None of my friends play in instrumental post-rock bands, but if they did, I think I’d have the same kind of “Oh, that’s too bad” reaction I did when one of my college friends told me his group’s main influences were Rancid and the Bouncing Souls. Although I remember being blown away by Godspeed You! Black Emperor’s Lift Your Skinny Fists LP in high school, along with Sigur Rós' Agætis Byrjun, the genre seems to have stagnated in recent years. After being underwhelmed with GY!BE’s Yanqui UXO, I didn’t even bother with the most recent Sigur Rós records or, for that matter, any of those “other” incestuous Montreal post-rock groups.

See, the patience and attention this sort of music demands is only endurable if the songs are interesting. Without the field recordings and spoken-word snippets, GY!BE lost a lot; even though these weren’t the “point” of the music, they helped move things along, y'know? As you may have guessed, Yndi Halda (Icelandic for “Enjoy Eternal Bliss”) is, in fact, a modern post-rock group, happening to hail from the U.K. And although Yndi Halda is, by and large, more emotional and “warm” than some of their contemporaries, the question remains: is simply walking the steps enough to carry the day?

Enjoy Eternal Bliss is at its best when new ideas emerge, like with the wordless group vocals at the end of “Dash and Blast” and the first few iterations of the lovely violin figure of “We Flood Empty Lakes” (before it’s repeated ad nauseum and requires the services of a glockenspiel to resuscitate the tune). The latter is pretty, but at nearly 12 minutes, it seems a shame that the group waits until the last few minutes before really giving it their best shot. Fortunately, “A Song for Starlit Beaches” has an incontestably lovely midsection, owing to some sweeping, weeping violin parts. But some rather thin production prevents the song from really achieving the thunderous climax it’s after; strangely, the final coda sounds fuller and more forceful than the central catharsis. Closer “Illuminate My Heart, My Darling” (I know, “ugh”) doesn’t pull any surprises, but I was happy to hear the relatively galloping loud bits (this one has not one but three climaxes) butt up against some not-overboring “verses.”

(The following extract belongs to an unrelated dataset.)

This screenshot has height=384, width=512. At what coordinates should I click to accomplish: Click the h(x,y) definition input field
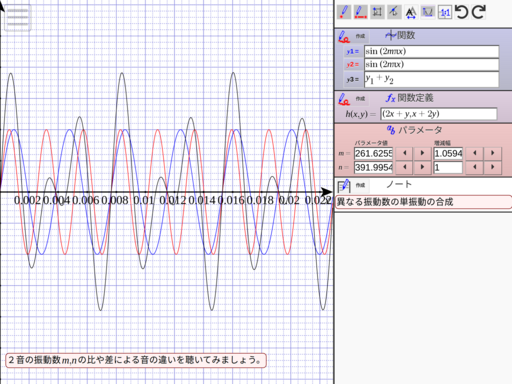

As with just about every album in its genre, Enjoy Eternal Bliss goes out with a whimper, but at least it’s only a minute’s worth, following “Illuminate My Heart"’s last slab of shock and awe. The final impression is one of an exceedingly competent group, if not one that is yet breaking any new ground. For Yndia Halda, though, that’s at least enough to merit a quiet nod of approval.